_PROBLEM TO SOLVE_:
For the listing below, output exactly the lines from the line with "Click the horizontal" up to and including the line with "You are a computer-use agent. 443x226 pixels.", and no other lines.

_SOURCE RECORDS_:
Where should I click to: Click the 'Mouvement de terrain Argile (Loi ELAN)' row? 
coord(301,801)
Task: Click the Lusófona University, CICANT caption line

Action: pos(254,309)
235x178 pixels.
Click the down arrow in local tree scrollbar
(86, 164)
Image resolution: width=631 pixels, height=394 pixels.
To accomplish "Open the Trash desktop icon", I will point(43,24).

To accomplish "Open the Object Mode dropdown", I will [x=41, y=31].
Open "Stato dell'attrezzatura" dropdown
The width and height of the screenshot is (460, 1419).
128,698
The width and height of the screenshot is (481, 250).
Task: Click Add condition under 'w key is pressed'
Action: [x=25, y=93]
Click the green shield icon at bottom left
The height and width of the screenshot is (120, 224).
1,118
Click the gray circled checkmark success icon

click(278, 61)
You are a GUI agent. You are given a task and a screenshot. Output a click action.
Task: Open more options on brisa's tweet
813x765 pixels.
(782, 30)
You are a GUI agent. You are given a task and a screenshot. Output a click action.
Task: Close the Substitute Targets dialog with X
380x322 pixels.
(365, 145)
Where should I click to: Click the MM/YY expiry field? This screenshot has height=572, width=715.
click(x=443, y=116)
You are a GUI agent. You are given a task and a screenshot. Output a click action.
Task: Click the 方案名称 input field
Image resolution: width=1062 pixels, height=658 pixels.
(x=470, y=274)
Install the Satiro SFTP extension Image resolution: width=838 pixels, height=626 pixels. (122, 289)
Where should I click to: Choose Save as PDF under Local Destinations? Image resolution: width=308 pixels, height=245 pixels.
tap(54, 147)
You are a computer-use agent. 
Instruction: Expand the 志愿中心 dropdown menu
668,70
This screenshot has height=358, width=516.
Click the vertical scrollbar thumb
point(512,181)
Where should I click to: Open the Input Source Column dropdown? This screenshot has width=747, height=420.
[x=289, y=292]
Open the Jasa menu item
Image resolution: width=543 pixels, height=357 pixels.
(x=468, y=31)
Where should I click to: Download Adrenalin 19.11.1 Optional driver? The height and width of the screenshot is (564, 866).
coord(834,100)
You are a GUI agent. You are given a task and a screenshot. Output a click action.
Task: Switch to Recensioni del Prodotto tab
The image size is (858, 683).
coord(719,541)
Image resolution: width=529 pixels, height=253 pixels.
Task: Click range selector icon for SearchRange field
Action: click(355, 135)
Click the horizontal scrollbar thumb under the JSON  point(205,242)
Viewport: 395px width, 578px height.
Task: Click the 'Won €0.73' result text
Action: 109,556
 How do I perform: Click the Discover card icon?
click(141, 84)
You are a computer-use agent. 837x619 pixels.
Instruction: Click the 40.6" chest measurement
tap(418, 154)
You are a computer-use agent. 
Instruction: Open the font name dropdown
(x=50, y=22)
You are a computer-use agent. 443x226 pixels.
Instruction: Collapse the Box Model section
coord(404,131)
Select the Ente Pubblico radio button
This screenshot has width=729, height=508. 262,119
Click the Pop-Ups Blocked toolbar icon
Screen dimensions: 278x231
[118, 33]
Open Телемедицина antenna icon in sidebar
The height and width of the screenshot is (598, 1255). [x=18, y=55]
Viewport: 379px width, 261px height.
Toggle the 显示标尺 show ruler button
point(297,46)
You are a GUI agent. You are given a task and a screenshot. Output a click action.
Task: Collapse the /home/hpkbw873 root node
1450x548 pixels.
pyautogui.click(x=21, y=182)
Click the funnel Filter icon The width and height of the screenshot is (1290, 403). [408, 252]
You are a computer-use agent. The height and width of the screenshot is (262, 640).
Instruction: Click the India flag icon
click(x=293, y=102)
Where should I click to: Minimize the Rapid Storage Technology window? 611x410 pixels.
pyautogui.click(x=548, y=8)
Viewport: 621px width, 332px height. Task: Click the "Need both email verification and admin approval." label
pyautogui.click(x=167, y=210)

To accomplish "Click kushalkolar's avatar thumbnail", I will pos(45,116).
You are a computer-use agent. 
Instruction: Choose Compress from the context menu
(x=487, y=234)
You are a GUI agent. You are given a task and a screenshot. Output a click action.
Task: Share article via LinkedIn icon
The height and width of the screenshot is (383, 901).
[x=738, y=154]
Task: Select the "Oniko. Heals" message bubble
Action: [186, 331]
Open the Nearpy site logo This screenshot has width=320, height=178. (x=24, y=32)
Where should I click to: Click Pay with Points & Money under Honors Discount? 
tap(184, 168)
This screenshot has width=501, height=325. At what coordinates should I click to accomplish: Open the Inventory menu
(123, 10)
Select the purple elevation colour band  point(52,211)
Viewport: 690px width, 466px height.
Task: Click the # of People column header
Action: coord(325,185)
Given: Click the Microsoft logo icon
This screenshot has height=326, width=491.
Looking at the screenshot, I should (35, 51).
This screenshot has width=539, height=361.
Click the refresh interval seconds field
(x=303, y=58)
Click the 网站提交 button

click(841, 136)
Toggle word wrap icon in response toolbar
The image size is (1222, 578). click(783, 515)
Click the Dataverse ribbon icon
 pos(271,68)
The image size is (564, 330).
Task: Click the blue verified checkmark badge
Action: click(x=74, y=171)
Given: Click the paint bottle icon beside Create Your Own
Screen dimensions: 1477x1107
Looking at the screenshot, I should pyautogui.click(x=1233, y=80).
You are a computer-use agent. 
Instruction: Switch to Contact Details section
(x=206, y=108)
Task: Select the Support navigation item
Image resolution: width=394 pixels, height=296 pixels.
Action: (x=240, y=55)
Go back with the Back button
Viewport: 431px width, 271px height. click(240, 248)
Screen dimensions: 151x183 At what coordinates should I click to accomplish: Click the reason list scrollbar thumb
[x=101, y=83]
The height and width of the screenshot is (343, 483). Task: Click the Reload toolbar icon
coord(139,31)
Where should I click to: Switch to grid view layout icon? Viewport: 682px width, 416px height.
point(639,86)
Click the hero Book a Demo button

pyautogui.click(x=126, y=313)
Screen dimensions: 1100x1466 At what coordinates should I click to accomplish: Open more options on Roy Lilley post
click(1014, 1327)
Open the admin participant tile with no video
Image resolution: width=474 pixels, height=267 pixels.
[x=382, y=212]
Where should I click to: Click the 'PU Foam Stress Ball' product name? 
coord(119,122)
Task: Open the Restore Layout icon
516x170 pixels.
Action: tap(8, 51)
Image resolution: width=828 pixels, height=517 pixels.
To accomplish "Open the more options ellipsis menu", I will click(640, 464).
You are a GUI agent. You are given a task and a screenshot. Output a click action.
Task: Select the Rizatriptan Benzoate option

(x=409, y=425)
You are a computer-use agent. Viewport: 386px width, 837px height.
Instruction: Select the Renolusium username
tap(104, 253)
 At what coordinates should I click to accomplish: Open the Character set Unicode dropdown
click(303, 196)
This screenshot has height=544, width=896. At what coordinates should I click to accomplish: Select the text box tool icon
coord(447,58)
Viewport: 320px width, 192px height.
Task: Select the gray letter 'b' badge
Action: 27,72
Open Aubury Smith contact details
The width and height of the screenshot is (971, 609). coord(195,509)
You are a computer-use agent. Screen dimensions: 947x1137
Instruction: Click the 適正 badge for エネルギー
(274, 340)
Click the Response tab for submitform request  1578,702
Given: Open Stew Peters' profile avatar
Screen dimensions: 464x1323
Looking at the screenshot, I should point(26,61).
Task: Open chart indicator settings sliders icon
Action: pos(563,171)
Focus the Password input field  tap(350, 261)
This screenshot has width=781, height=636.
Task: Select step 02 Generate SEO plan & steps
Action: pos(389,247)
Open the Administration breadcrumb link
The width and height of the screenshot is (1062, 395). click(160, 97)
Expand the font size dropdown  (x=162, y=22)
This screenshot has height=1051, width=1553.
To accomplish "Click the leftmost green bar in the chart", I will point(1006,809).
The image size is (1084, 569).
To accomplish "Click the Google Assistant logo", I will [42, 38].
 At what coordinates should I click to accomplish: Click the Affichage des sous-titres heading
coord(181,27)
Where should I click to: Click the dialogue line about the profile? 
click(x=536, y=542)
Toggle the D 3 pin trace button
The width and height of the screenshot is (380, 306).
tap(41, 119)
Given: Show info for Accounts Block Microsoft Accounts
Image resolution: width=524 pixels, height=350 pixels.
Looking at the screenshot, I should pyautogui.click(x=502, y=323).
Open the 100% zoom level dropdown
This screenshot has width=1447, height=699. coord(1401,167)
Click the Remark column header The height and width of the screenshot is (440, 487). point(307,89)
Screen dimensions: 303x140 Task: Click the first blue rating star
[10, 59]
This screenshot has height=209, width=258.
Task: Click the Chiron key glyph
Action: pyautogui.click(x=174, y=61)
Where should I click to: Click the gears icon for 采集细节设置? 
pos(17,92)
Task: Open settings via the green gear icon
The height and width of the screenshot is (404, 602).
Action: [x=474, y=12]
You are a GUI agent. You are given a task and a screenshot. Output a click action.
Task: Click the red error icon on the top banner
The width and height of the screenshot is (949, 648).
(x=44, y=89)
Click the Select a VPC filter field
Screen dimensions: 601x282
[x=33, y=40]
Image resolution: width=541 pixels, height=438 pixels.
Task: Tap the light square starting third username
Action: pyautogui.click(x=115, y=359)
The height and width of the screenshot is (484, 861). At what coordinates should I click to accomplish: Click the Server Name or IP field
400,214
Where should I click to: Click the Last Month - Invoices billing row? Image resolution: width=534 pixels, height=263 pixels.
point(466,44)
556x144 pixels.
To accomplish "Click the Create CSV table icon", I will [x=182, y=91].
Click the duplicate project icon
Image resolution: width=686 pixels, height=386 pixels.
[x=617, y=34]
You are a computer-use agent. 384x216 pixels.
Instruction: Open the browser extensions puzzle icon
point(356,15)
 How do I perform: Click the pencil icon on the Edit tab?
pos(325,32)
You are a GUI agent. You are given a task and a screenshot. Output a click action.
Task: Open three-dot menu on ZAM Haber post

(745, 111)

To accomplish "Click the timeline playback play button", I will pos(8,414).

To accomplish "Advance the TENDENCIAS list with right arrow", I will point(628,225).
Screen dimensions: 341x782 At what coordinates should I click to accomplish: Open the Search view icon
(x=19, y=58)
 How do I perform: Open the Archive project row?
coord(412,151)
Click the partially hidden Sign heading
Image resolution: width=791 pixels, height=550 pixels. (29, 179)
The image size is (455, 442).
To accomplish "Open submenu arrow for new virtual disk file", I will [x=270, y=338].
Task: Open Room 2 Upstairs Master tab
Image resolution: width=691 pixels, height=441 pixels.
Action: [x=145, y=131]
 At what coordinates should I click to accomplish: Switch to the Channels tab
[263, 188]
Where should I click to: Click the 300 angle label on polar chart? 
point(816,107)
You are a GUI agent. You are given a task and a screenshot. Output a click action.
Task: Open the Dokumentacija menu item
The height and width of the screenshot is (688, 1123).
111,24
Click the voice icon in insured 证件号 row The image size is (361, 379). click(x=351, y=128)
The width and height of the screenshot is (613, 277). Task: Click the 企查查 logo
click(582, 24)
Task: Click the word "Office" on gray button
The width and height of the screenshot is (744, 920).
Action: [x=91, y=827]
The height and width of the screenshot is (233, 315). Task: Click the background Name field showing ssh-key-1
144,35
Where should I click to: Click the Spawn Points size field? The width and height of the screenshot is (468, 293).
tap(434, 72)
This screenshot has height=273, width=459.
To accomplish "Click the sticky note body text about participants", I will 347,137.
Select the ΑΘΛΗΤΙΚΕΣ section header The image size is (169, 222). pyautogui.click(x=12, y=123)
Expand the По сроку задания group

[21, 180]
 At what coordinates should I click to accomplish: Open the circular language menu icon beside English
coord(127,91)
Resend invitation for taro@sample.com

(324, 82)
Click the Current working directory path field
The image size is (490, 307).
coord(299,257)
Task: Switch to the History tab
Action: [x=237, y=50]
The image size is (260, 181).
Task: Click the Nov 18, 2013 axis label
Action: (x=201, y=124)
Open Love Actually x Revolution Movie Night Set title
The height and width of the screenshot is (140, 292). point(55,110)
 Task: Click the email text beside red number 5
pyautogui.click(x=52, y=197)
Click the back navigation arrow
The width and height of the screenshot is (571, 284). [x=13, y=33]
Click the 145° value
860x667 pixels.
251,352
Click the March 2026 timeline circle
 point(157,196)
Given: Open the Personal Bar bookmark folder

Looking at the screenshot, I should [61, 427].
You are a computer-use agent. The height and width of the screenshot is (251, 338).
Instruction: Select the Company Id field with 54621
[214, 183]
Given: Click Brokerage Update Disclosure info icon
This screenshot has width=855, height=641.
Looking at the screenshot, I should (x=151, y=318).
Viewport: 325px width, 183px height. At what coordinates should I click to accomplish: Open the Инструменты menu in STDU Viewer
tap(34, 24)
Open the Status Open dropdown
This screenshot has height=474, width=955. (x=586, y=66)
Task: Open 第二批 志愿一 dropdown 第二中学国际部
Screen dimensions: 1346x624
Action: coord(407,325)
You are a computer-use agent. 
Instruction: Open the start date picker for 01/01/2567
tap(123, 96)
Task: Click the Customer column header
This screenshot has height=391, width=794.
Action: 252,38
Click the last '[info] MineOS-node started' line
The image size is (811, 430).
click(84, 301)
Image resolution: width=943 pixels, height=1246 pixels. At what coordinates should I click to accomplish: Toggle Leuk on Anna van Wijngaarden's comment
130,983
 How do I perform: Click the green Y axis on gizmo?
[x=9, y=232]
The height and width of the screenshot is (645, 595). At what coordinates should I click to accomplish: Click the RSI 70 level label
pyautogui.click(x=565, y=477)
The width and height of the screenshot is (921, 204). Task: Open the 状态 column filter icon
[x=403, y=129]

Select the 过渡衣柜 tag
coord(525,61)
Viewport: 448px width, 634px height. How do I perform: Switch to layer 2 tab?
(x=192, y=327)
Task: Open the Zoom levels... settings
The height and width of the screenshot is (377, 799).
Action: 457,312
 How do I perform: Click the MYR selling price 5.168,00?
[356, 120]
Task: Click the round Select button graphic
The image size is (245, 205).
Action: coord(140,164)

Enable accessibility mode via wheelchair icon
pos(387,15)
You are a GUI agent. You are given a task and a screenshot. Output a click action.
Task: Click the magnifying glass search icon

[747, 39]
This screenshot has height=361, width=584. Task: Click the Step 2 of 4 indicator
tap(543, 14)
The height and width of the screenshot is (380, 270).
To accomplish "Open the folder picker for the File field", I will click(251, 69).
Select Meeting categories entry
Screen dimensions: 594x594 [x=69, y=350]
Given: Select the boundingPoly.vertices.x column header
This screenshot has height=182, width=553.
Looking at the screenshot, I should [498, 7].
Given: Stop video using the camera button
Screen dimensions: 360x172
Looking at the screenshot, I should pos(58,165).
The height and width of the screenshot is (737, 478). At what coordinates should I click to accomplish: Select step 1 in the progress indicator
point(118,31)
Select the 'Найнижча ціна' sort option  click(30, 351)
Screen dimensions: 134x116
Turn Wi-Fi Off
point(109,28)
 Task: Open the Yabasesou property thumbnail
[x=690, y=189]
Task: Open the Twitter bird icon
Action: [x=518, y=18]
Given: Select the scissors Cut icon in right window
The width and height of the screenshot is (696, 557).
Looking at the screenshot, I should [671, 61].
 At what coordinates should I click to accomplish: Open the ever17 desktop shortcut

_PROBLEM SOLUTION_:
Click the horizontal scrollbar thumb under the JSON  point(205,242)
Viewport: 395px width, 578px height.
Task: Click the 'Won €0.73' result text
Action: 109,556
 How do I perform: Click the Discover card icon?
click(141, 84)
You are a computer-use agent. 837x619 pixels.
Instruction: Click the 40.6" chest measurement
tap(418, 154)
You are a computer-use agent. 
Instruction: Open the font name dropdown
(x=50, y=22)
You are a computer-use agent. 443x226 pixels.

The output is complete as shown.